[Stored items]
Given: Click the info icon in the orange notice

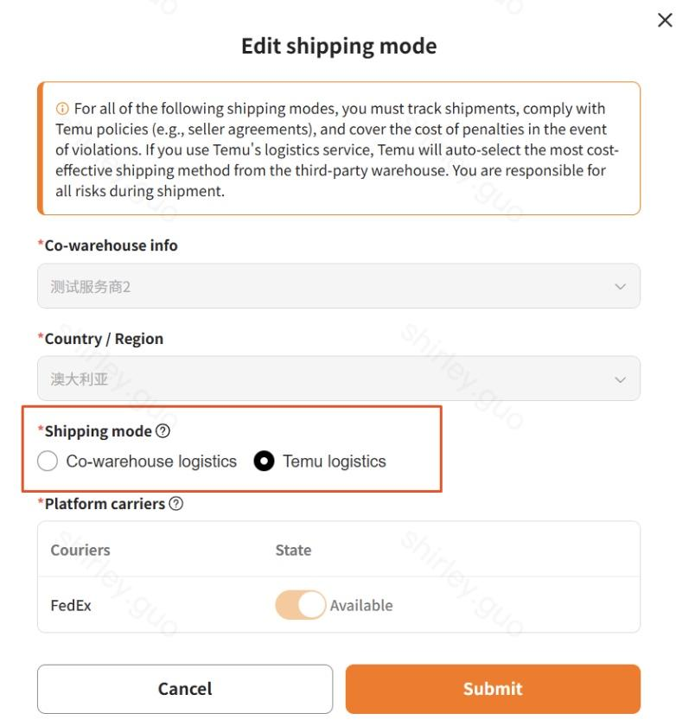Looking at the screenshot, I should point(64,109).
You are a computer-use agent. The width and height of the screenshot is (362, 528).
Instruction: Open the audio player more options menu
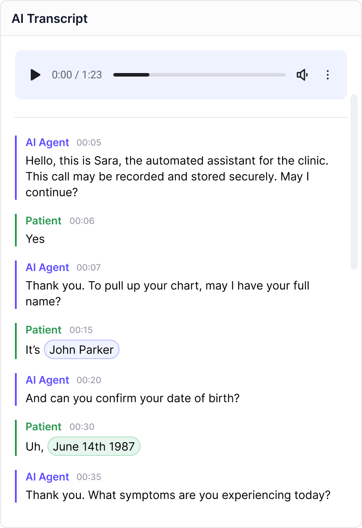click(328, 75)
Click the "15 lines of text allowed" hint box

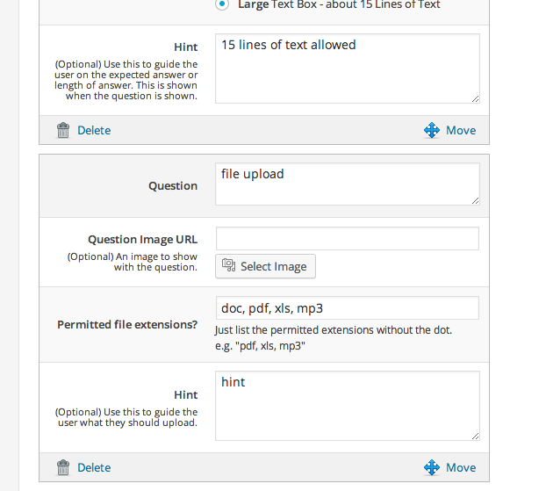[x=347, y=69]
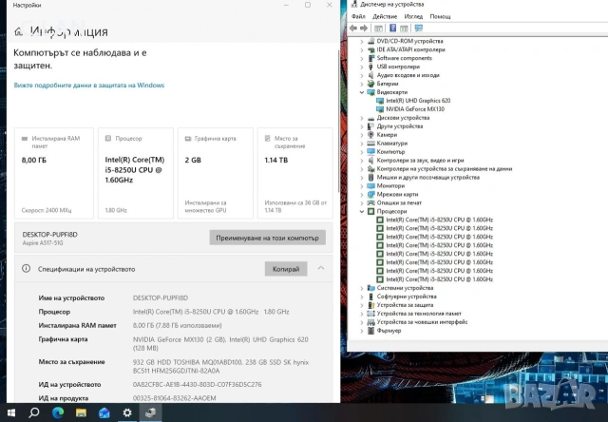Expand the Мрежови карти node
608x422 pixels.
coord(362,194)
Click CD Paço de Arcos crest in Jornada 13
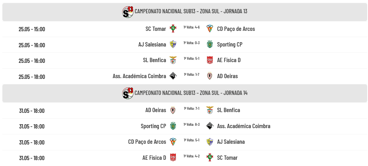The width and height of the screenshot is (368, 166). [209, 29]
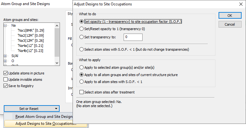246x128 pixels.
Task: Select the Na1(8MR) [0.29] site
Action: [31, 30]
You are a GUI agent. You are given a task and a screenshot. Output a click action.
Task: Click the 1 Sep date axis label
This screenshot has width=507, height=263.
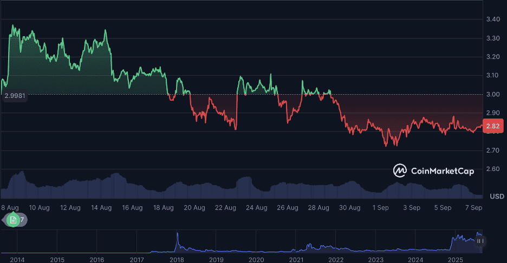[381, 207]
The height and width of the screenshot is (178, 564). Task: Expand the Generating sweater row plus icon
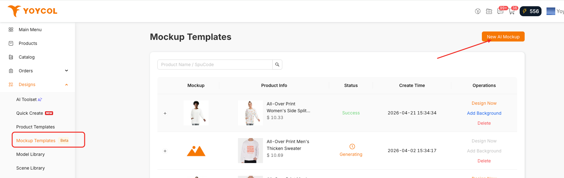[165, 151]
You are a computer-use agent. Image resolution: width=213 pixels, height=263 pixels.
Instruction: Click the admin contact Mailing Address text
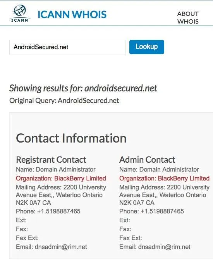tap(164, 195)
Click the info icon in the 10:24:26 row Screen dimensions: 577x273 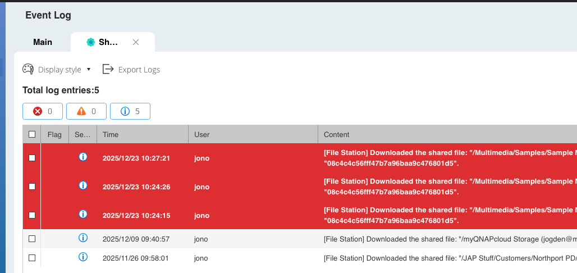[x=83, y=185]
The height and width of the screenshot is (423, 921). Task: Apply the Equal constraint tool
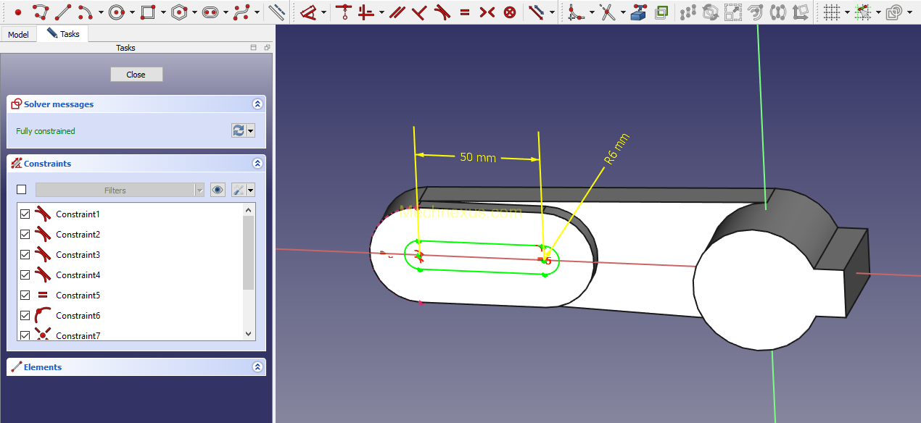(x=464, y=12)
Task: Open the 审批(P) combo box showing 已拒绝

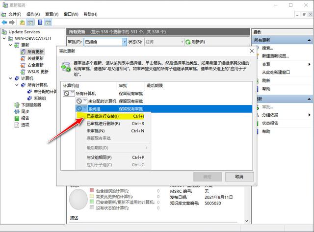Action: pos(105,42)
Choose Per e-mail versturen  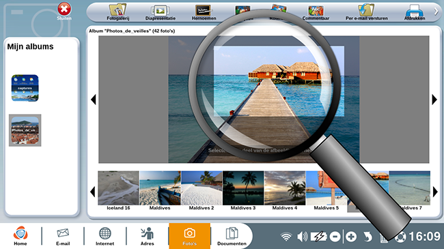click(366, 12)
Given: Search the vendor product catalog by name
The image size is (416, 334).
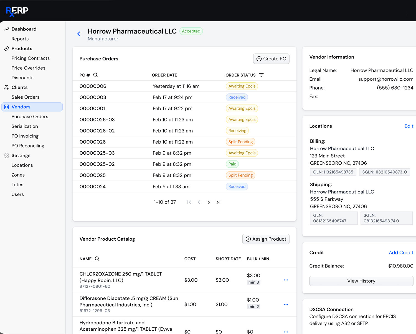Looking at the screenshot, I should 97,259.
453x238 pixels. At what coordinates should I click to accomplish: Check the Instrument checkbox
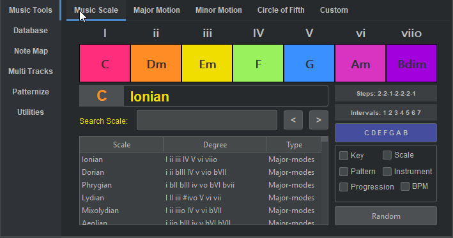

Instructions for the task:
Look for the word "computer" in the records above, count the lines that hold it, and give only that number.

Answer below:
2